Active Disassembly of the First Complement Component, C1̄, by C1̄ Inactivator

Abstract

In order to clarify its mechanism of disassembly, the first component of human complement, C1, was reconstituted from C1q, 125I-C1r, and 131I-C1s. This radiolabeled C1 bound tightly to aggregated IgG covalently linked to Sepharose 4B. The subsequent addition of C1̄ inactivator (C1̄-In) led to the rapid release of equimolar quantitites of 125I-C1r̅ and 131I-C1s̅ from the agg IgG. SDS-PAGE analyses of such eluates showed that one C1̄-In molecule was associated with each C1r̅ polypeptide chain and another C1̄-In molecule was bound to each C1s̅ polypeptide chain.
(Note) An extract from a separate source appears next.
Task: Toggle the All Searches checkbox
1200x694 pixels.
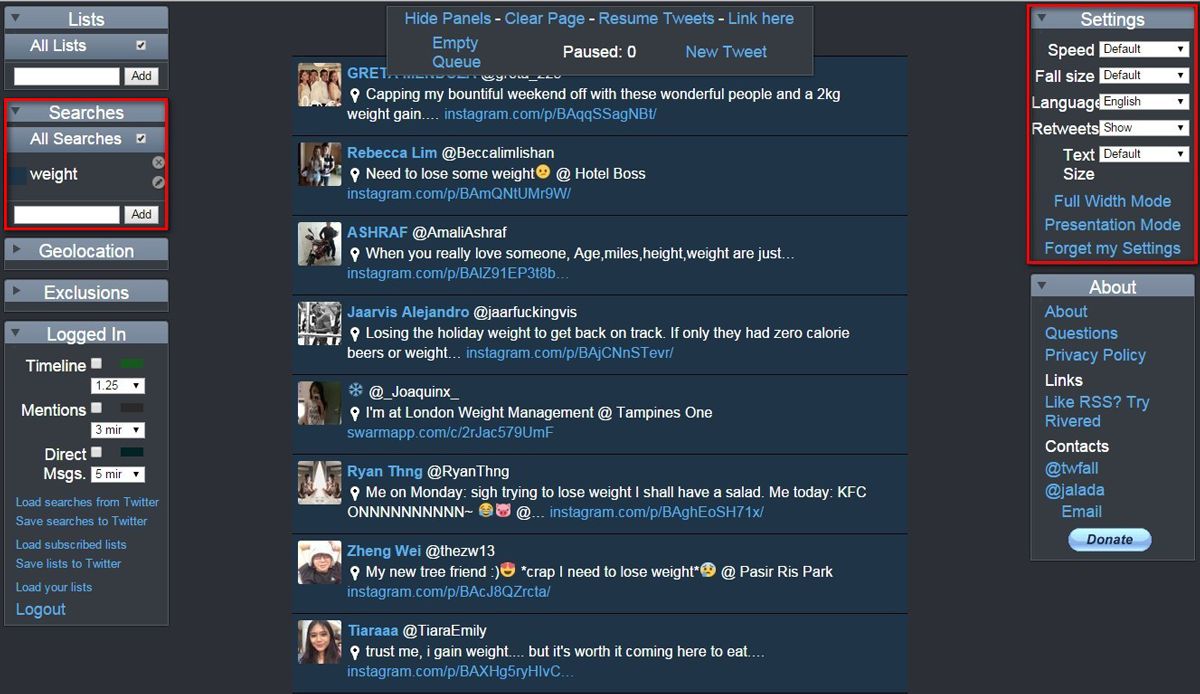Action: point(141,139)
The released C1r̅, C1s̅, and C1̄-In co-sedimented in sucrose density gradients with a rate of 9S and monospecific anti-C1s̅ pelleted all three proteins. Therefore, C1r̅, C1s̅, and C1̄-In, in a molar ratio of 1:1:2, respectively, are released from C1̄ as a complex. An analogous 9S complex containing C1r̅, C1s̅, and C1̄-In was generated in normal human serum after incubation with activators of the classical complement pathway. The C1r̅C1s̅(C1̄-In) complexes generated in both serum and the purified system were stable in the presence of EDTA. A diffusion coefficient of 2.3 × 10-7 cm2/sec was determined for the C1r̅C1s̅(C1̄-In) complex from its behavior on gel filtration. An m.w. of 330,000 was then calculated from its sedimentation and diffusion coefficients. This m.w. is consistent with the value of 382,000 for a molecule of composition C1r̅C1s̅(C1̄-In)2 obtained by summing the weights of the subunits. These results indicate that C1-In efficiently disassembles C1̄, thereby releasing two C1r̅C1s̅(C1̄-In)2 complexes per C1̄ molecule.